Integrated, Continuous Emulsion Creamer.

Autor: Cochrane WG; Doctoral Program in the Chemical and Biological Sciences and ‡Department of Chemistry, The Scripps Research Institute , 130 Scripps Way, Jupiter, Florida 33458, United States., Hackler AL; Doctoral Program in the Chemical and Biological Sciences and ‡Department of Chemistry, The Scripps Research Institute , 130 Scripps Way, Jupiter, Florida 33458, United States., Cavett VJ; Doctoral Program in the Chemical and Biological Sciences and ‡Department of Chemistry, The Scripps Research Institute , 130 Scripps Way, Jupiter, Florida 33458, United States., Price AK; Doctoral Program in the Chemical and Biological Sciences and ‡Department of Chemistry, The Scripps Research Institute , 130 Scripps Way, Jupiter, Florida 33458, United States., Paegel BM; Doctoral Program in the Chemical and Biological Sciences and ‡Department of Chemistry, The Scripps Research Institute , 130 Scripps Way, Jupiter, Florida 33458, United States.
Jazyk: angličtina
Zdroj: Analytical chemistry [Anal Chem] 2017 Dec 19; Vol. 89 (24), pp. 13227-13234. Date of Electronic Publication: 2017 Nov 28.

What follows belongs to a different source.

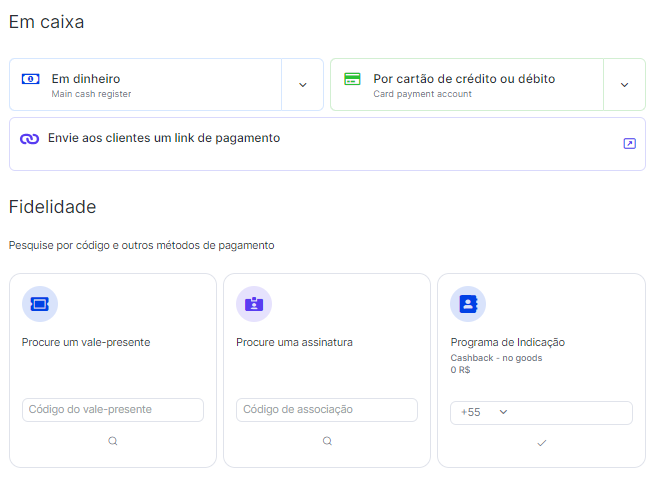Click the referral program contact icon
Image resolution: width=654 pixels, height=483 pixels.
tap(468, 304)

DOI: 10.1021/acs.analchem.7b03070
Abstrakt: Automated and reproducible sample handling is a key requirement for high-throughput compound screening and currently demands heavy reliance on expensive robotics in screening centers. Integrated droplet microfluidic screening processors are poised to replace robotic automation by miniaturizing biochemical reactions to the droplet scale. These processors must generate, incubate, and sort droplets for continuous droplet screening, passively handling millions of droplets with complete uniformity, especially during the key step of sample incubation. Here, we disclose an integrated microfluidic emulsion creamer that packs ("creams") assay droplets by draining away excess oil through microfabricated drain channels. The drained oil coflows with creamed emulsion and then reintroduces the oil to disperse the droplets at the circuit terminus for analysis. Creamed emulsion assay incubation time dispersion was 1.7%, 3-fold less than other reported incubators. The integrated, continuous emulsion creamer (ICEcreamer) was used to miniaturize and optimize measurements of various enzymatic activities (phosphodiesterase, kinase, bacterial translation) under multiple- and single-turnover conditions. Combining the ICEcreamer with current integrated microfluidic DNA-encoded library bead processors eliminates potentially cumbersome instrumentation engineering challenges and is compatible with assays of diverse target class activities commonly investigated in drug discovery.